**THE RECORDS**:
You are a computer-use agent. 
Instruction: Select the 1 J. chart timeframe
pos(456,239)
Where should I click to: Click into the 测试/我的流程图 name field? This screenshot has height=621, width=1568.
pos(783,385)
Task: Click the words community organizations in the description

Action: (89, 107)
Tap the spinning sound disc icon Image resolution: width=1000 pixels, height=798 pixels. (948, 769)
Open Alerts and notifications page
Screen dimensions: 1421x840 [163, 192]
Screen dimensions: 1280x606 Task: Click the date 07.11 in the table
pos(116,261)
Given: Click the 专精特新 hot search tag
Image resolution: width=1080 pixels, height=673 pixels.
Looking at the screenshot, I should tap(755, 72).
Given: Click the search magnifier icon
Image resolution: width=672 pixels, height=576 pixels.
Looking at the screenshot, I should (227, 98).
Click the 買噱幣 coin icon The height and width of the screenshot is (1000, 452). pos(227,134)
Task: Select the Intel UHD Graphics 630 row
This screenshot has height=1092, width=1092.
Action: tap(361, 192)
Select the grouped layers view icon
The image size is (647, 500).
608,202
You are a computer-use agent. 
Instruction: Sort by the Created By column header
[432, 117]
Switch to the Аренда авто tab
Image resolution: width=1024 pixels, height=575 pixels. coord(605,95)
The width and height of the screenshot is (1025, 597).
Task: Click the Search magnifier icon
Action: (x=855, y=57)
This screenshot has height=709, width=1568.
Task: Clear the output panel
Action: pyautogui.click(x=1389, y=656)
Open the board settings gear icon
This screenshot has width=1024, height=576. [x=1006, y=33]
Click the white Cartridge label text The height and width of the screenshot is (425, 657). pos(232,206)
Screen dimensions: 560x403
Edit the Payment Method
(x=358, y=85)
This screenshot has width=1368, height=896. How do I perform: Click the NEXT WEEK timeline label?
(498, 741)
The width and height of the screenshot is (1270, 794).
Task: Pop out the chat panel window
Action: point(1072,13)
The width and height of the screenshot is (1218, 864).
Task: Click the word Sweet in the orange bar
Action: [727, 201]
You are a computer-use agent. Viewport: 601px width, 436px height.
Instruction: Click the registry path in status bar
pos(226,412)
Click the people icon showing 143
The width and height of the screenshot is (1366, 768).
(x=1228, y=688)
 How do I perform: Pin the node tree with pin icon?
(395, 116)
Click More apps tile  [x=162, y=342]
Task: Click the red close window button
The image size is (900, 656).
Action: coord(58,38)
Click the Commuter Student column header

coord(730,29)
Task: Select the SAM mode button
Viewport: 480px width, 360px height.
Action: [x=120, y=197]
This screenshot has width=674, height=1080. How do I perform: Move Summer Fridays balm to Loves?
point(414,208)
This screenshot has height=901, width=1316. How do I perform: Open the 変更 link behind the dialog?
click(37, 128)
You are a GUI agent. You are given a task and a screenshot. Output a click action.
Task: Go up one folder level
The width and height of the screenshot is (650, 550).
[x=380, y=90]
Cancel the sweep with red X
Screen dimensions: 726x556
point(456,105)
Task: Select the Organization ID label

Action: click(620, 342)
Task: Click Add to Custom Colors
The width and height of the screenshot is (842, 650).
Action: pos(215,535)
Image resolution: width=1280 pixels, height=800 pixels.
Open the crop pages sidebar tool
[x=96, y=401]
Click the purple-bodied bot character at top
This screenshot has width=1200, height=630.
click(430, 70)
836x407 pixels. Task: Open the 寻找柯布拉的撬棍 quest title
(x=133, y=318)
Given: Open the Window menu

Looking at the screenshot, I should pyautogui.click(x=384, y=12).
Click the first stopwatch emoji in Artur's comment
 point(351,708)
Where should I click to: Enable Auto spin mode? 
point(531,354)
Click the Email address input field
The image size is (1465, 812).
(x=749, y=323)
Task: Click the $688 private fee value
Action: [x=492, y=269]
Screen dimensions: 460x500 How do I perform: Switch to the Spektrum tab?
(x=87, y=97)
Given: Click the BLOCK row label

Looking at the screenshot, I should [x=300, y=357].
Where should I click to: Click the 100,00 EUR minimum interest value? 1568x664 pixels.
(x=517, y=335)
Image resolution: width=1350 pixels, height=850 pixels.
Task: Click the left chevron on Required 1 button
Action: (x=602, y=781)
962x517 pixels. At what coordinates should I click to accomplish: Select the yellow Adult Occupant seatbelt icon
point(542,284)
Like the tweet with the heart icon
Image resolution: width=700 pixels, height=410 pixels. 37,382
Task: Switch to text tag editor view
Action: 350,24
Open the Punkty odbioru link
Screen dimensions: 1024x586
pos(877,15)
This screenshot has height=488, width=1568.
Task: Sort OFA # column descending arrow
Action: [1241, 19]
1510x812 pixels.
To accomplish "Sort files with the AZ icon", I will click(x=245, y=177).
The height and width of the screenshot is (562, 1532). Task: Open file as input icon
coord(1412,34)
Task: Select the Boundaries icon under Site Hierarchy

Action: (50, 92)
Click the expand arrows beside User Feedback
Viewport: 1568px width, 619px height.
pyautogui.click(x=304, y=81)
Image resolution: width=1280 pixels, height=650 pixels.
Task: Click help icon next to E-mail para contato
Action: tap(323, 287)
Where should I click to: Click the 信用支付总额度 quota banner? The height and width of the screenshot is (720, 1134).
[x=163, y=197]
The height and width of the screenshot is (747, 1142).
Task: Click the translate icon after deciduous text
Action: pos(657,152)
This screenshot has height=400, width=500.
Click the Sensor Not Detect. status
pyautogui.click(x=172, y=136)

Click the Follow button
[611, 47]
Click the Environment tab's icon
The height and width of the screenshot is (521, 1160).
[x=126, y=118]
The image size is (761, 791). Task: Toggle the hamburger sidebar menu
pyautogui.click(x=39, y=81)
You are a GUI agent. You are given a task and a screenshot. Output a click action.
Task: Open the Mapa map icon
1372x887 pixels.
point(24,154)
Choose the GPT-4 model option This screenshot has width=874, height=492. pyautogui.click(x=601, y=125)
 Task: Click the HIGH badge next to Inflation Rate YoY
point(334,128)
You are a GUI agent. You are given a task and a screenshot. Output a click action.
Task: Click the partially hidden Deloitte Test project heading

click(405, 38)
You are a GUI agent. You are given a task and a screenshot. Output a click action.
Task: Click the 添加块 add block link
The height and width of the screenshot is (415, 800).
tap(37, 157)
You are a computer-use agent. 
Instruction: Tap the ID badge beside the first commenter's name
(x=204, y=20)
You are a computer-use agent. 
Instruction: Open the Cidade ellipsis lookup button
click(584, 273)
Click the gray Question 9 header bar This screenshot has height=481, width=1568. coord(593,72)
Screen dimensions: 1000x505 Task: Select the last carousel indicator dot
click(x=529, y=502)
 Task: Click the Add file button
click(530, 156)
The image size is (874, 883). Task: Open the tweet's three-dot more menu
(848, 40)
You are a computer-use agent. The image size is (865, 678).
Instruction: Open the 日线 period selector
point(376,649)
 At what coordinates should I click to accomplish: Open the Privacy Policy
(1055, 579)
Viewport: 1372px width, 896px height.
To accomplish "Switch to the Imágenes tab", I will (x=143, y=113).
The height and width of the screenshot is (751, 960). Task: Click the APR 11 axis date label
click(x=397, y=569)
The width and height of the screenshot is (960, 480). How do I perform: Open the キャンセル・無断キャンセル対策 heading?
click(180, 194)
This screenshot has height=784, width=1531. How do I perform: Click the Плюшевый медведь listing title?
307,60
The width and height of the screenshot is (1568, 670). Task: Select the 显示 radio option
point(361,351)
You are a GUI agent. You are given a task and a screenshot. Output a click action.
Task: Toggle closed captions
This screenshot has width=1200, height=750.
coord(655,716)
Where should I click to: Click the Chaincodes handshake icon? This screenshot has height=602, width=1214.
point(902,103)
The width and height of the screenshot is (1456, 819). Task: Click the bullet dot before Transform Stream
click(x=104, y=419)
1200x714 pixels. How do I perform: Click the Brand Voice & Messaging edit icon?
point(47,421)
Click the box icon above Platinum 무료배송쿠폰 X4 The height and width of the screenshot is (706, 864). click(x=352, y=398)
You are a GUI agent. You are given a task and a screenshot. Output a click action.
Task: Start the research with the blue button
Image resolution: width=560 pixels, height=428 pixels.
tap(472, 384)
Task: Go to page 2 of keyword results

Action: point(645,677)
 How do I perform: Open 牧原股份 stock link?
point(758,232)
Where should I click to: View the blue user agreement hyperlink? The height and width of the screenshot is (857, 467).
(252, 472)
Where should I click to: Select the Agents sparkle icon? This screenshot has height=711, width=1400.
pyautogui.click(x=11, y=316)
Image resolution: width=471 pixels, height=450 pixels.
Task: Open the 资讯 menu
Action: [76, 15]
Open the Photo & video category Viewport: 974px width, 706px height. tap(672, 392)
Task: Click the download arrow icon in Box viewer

**YOUR OBJECTIVE**:
The answer must contain only the lines from the one with "Open the Photo" to the end of the entries above, each written out exactly.

**RESPONSE TO THIS EXERCISE**:
Open the Photo & video category Viewport: 974px width, 706px height. tap(672, 392)
Task: Click the download arrow icon in Box viewer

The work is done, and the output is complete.